WORK REQUIRED: Every line in the data must be transcribed exactly.

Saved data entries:
────────

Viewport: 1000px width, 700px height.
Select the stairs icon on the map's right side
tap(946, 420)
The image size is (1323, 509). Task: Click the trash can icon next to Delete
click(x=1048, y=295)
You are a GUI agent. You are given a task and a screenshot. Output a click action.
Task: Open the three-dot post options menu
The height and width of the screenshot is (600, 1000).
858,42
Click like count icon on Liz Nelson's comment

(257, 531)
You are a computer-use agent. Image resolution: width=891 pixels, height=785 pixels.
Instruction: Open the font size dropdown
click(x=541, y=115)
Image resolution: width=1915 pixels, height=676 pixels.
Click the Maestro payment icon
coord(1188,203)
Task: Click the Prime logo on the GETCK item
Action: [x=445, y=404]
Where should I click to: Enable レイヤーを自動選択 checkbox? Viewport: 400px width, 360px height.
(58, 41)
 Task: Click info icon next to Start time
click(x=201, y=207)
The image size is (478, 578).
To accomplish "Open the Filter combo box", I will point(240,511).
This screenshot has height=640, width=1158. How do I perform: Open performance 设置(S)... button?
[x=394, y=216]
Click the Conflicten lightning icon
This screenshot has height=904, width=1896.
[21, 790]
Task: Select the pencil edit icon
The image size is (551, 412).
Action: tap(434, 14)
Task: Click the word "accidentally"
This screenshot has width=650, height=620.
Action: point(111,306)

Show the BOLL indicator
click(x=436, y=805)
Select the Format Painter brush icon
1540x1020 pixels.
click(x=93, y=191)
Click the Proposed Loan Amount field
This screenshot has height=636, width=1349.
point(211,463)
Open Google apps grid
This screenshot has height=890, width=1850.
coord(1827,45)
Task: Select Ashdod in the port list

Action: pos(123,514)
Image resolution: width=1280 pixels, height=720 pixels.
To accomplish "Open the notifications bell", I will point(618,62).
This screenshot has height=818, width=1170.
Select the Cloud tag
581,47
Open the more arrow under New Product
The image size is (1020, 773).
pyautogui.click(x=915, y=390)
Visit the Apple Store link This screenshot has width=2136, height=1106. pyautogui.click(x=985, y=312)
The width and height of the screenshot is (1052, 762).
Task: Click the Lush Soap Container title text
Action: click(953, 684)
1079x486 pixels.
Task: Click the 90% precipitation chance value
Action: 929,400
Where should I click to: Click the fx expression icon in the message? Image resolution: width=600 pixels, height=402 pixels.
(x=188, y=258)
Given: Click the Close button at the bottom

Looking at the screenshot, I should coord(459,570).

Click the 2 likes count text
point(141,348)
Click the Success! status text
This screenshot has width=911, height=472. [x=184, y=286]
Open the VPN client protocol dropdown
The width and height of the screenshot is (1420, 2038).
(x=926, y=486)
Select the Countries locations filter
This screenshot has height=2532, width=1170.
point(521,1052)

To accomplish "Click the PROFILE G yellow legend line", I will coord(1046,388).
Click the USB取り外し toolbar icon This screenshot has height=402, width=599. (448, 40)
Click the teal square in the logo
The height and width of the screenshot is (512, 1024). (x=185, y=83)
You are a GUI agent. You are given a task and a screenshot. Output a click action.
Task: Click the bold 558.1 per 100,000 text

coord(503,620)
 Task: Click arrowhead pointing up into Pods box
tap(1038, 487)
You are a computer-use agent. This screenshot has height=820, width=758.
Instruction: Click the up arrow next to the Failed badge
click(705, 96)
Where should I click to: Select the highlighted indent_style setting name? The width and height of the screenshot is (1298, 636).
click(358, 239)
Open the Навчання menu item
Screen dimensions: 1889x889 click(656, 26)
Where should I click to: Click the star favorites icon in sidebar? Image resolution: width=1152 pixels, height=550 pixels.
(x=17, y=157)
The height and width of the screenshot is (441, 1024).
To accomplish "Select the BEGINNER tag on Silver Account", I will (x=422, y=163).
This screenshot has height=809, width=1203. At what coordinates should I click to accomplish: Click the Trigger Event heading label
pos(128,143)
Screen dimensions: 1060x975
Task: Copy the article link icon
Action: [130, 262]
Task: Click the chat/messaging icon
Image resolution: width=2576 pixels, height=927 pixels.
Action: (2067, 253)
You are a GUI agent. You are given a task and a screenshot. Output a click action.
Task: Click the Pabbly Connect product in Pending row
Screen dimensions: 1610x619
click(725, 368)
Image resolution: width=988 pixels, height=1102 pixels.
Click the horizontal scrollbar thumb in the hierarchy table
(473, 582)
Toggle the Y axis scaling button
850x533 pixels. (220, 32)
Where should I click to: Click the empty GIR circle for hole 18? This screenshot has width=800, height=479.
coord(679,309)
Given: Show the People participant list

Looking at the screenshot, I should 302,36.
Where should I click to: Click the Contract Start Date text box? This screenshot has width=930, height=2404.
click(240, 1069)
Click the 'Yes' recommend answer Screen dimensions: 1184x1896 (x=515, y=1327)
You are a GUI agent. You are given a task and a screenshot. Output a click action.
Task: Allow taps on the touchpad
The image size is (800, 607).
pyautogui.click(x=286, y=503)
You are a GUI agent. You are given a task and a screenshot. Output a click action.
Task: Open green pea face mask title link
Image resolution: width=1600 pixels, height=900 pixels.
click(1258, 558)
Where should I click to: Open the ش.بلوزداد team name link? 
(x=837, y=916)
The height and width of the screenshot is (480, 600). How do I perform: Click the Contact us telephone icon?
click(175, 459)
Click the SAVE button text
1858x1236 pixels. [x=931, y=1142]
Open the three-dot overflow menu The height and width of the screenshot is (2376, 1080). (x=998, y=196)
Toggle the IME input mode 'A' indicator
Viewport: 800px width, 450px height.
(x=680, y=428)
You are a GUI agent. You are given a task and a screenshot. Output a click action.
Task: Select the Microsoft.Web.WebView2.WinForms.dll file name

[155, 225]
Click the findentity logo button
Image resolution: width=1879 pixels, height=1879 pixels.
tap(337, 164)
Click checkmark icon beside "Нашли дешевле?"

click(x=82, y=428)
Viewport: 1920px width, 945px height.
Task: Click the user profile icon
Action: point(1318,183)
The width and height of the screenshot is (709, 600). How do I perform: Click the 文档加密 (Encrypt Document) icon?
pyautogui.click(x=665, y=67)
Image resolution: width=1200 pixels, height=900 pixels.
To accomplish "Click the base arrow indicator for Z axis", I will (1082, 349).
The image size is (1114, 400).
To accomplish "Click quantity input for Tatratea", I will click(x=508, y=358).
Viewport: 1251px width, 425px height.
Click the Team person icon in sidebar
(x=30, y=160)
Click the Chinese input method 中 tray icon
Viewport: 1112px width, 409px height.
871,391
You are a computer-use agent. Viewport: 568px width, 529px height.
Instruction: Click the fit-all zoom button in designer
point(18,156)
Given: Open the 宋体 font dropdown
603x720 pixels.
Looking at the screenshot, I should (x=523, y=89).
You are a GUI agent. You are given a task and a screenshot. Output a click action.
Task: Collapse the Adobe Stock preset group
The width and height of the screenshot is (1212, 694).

────────

PROBLEM SOLUTION:
Viewport: 1000px width, 700px height.
Select the stairs icon on the map's right side
tap(946, 420)
The image size is (1323, 509). Task: Click the trash can icon next to Delete
click(x=1048, y=295)
You are a GUI agent. You are given a task and a screenshot. Output a click action.
Task: Open the three-dot post options menu
The height and width of the screenshot is (600, 1000).
858,42
Click like count icon on Liz Nelson's comment

(257, 531)
You are a computer-use agent. Image resolution: width=891 pixels, height=785 pixels.
Instruction: Open the font size dropdown
click(x=541, y=115)
Image resolution: width=1915 pixels, height=676 pixels.
Click the Maestro payment icon
coord(1188,203)
Task: Click the Prime logo on the GETCK item
Action: [x=445, y=404]
Where should I click to: Enable レイヤーを自動選択 checkbox? Viewport: 400px width, 360px height.
(58, 41)
 Task: Click info icon next to Start time
click(x=201, y=207)
The image size is (478, 578).
To accomplish "Open the Filter combo box", I will point(240,511).
This screenshot has height=640, width=1158. How do I perform: Open performance 设置(S)... button?
[x=394, y=216]
Click the Conflicten lightning icon
This screenshot has height=904, width=1896.
[21, 790]
Task: Select the pencil edit icon
The image size is (551, 412).
Action: tap(434, 14)
Task: Click the word "accidentally"
This screenshot has width=650, height=620.
Action: point(111,306)

Show the BOLL indicator
click(x=436, y=805)
Select the Format Painter brush icon
1540x1020 pixels.
click(x=93, y=191)
Click the Proposed Loan Amount field
This screenshot has height=636, width=1349.
point(211,463)
Open Google apps grid
This screenshot has height=890, width=1850.
coord(1827,45)
Task: Select Ashdod in the port list

Action: pos(123,514)
Image resolution: width=1280 pixels, height=720 pixels.
To accomplish "Open the notifications bell", I will point(618,62).
This screenshot has height=818, width=1170.
Select the Cloud tag
581,47
Open the more arrow under New Product
The image size is (1020, 773).
pyautogui.click(x=915, y=390)
Visit the Apple Store link This screenshot has width=2136, height=1106. pyautogui.click(x=985, y=312)
The width and height of the screenshot is (1052, 762).
Task: Click the Lush Soap Container title text
Action: click(953, 684)
1079x486 pixels.
Task: Click the 90% precipitation chance value
Action: 929,400
Where should I click to: Click the fx expression icon in the message? Image resolution: width=600 pixels, height=402 pixels.
(x=188, y=258)
Given: Click the Close button at the bottom

Looking at the screenshot, I should coord(459,570).

Click the 2 likes count text
point(141,348)
Click the Success! status text
This screenshot has width=911, height=472. [x=184, y=286]
Open the VPN client protocol dropdown
The width and height of the screenshot is (1420, 2038).
(x=926, y=486)
Select the Countries locations filter
This screenshot has height=2532, width=1170.
point(521,1052)

To accomplish "Click the PROFILE G yellow legend line", I will coord(1046,388).
Click the USB取り外し toolbar icon This screenshot has height=402, width=599. (448, 40)
Click the teal square in the logo
The height and width of the screenshot is (512, 1024). (x=185, y=83)
You are a GUI agent. You are given a task and a screenshot. Output a click action.
Task: Click the bold 558.1 per 100,000 text

coord(503,620)
 Task: Click arrowhead pointing up into Pods box
tap(1038, 487)
You are a computer-use agent. This screenshot has height=820, width=758.
Instruction: Click the up arrow next to the Failed badge
click(705, 96)
Where should I click to: Select the highlighted indent_style setting name? The width and height of the screenshot is (1298, 636).
click(358, 239)
Open the Навчання menu item
Screen dimensions: 1889x889 click(656, 26)
Where should I click to: Click the star favorites icon in sidebar? Image resolution: width=1152 pixels, height=550 pixels.
(x=17, y=157)
The height and width of the screenshot is (441, 1024).
To accomplish "Select the BEGINNER tag on Silver Account", I will (x=422, y=163).
This screenshot has height=809, width=1203. At what coordinates should I click to accomplish: Click the Trigger Event heading label
pos(128,143)
Screen dimensions: 1060x975
Task: Copy the article link icon
Action: [130, 262]
Task: Click the chat/messaging icon
Image resolution: width=2576 pixels, height=927 pixels.
Action: (2067, 253)
You are a GUI agent. You are given a task and a screenshot. Output a click action.
Task: Click the Pabbly Connect product in Pending row
Screen dimensions: 1610x619
click(725, 368)
Image resolution: width=988 pixels, height=1102 pixels.
Click the horizontal scrollbar thumb in the hierarchy table
(473, 582)
Toggle the Y axis scaling button
850x533 pixels. (220, 32)
Where should I click to: Click the empty GIR circle for hole 18? This screenshot has width=800, height=479.
coord(679,309)
Given: Show the People participant list

Looking at the screenshot, I should 302,36.
Where should I click to: Click the Contract Start Date text box? This screenshot has width=930, height=2404.
click(240, 1069)
Click the 'Yes' recommend answer Screen dimensions: 1184x1896 (x=515, y=1327)
You are a GUI agent. You are given a task and a screenshot. Output a click action.
Task: Allow taps on the touchpad
The image size is (800, 607).
pyautogui.click(x=286, y=503)
You are a GUI agent. You are given a task and a screenshot. Output a click action.
Task: Open green pea face mask title link
Image resolution: width=1600 pixels, height=900 pixels.
click(1258, 558)
Where should I click to: Open the ش.بلوزداد team name link? 
(x=837, y=916)
The height and width of the screenshot is (480, 600). How do I perform: Click the Contact us telephone icon?
click(175, 459)
Click the SAVE button text
1858x1236 pixels. [x=931, y=1142]
Open the three-dot overflow menu The height and width of the screenshot is (2376, 1080). (x=998, y=196)
Toggle the IME input mode 'A' indicator
Viewport: 800px width, 450px height.
(x=680, y=428)
You are a GUI agent. You are given a task and a screenshot. Output a click action.
Task: Select the Microsoft.Web.WebView2.WinForms.dll file name

[155, 225]
Click the findentity logo button
Image resolution: width=1879 pixels, height=1879 pixels.
tap(337, 164)
Click checkmark icon beside "Нашли дешевле?"

click(x=82, y=428)
Viewport: 1920px width, 945px height.
Task: Click the user profile icon
Action: point(1318,183)
The width and height of the screenshot is (709, 600). How do I perform: Click the 文档加密 (Encrypt Document) icon?
pyautogui.click(x=665, y=67)
Image resolution: width=1200 pixels, height=900 pixels.
To accomplish "Click the base arrow indicator for Z axis", I will (1082, 349).
The image size is (1114, 400).
To accomplish "Click quantity input for Tatratea", I will click(x=508, y=358).
Viewport: 1251px width, 425px height.
Click the Team person icon in sidebar
(x=30, y=160)
Click the Chinese input method 中 tray icon
Viewport: 1112px width, 409px height.
871,391
You are a computer-use agent. Viewport: 568px width, 529px height.
Instruction: Click the fit-all zoom button in designer
point(18,156)
Given: Open the 宋体 font dropdown
603x720 pixels.
Looking at the screenshot, I should (x=523, y=89).
You are a GUI agent. You are given a task and a screenshot. Output a click action.
Task: Collapse the Adobe Stock preset group
The width and height of the screenshot is (1212, 694).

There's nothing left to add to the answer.